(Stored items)

++++

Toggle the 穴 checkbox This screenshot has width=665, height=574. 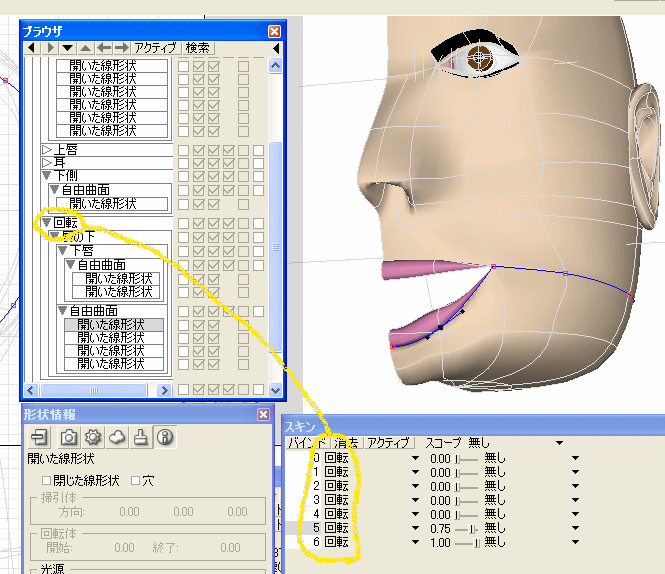click(136, 481)
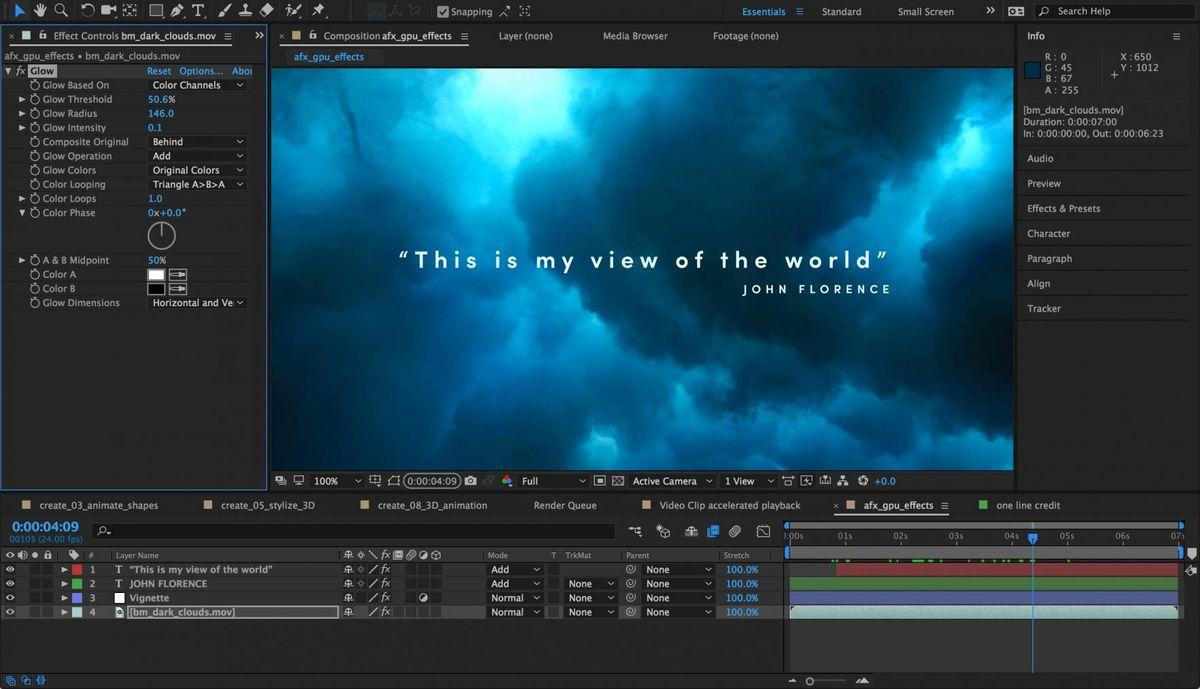
Task: Hide the JOHN FLORENCE layer
Action: tap(11, 584)
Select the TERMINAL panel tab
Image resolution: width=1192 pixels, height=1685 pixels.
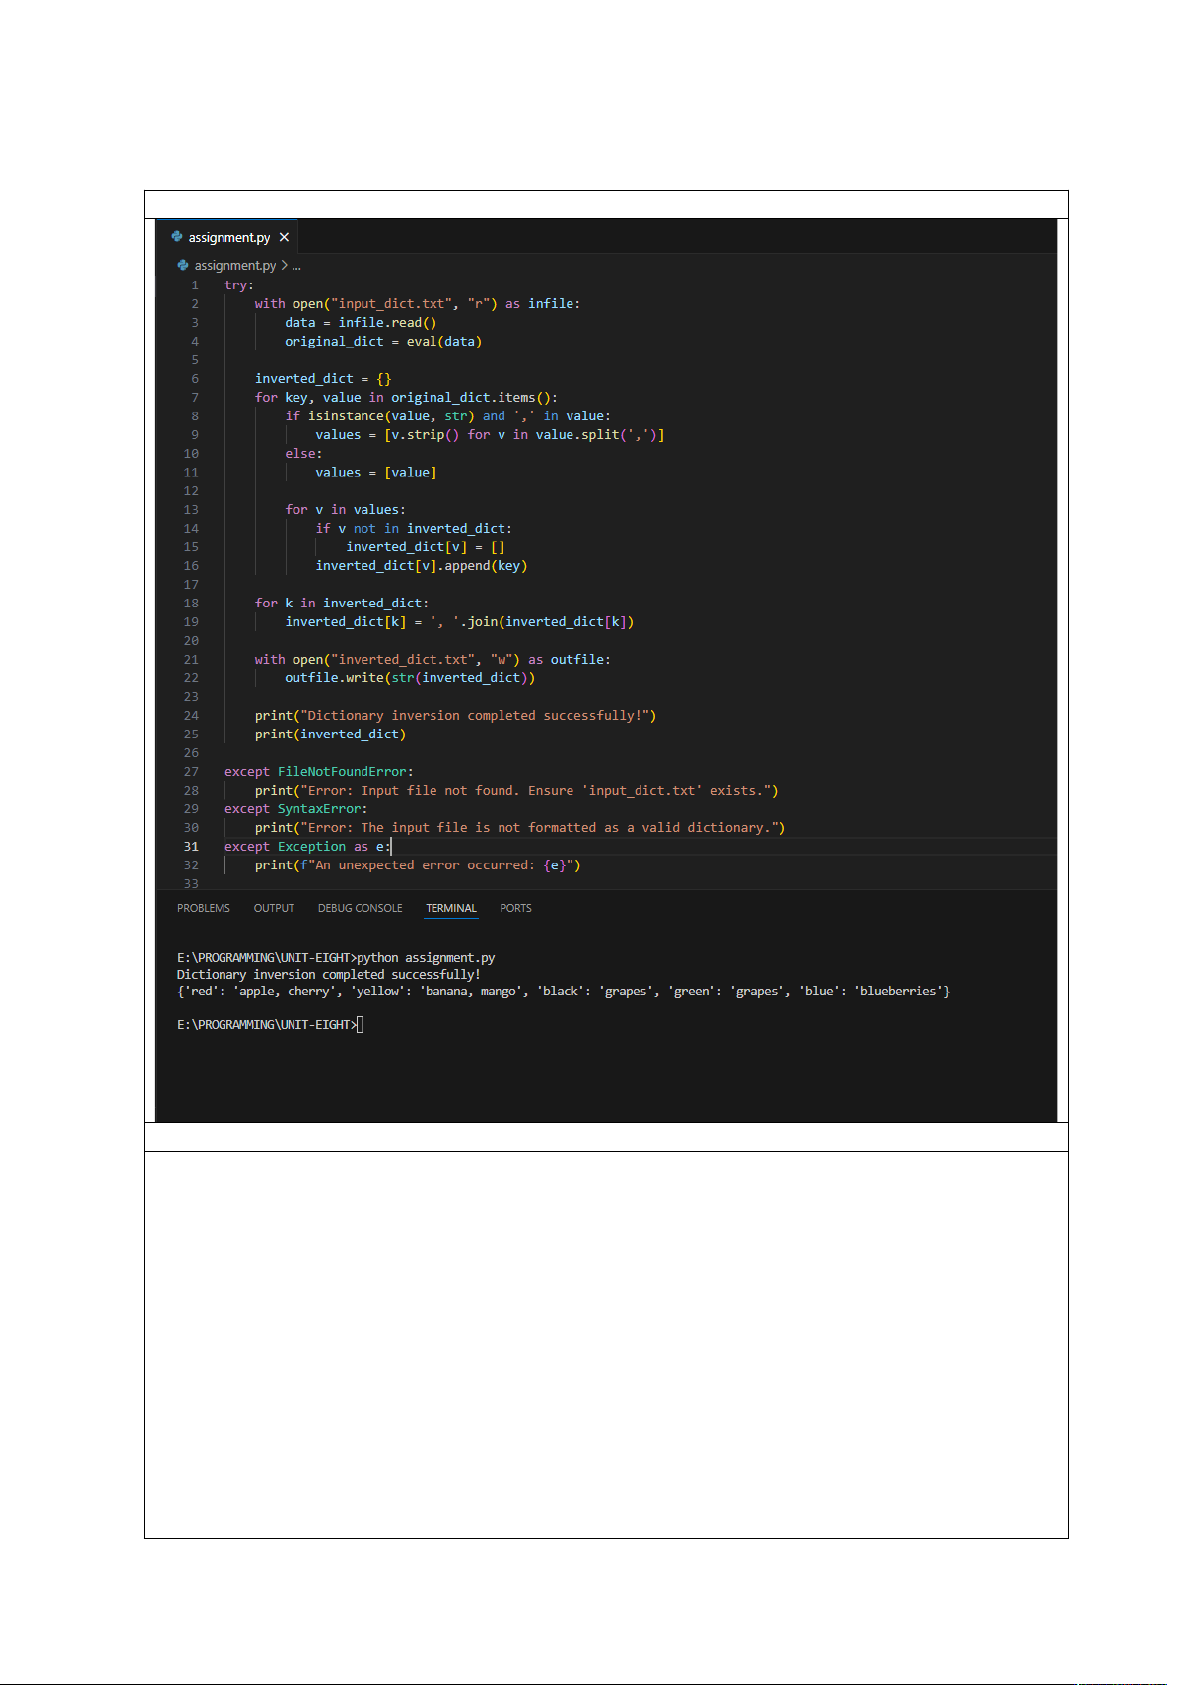tap(451, 908)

++++

◆ What you are asked to do ◆
From the line containing "Image resolution: width=1192" through the last line of the records, both included, output those lines exactly and nothing else; skip the pictures.

◆ Exercise answer ◆
Image resolution: width=1192 pixels, height=1685 pixels.
tap(451, 908)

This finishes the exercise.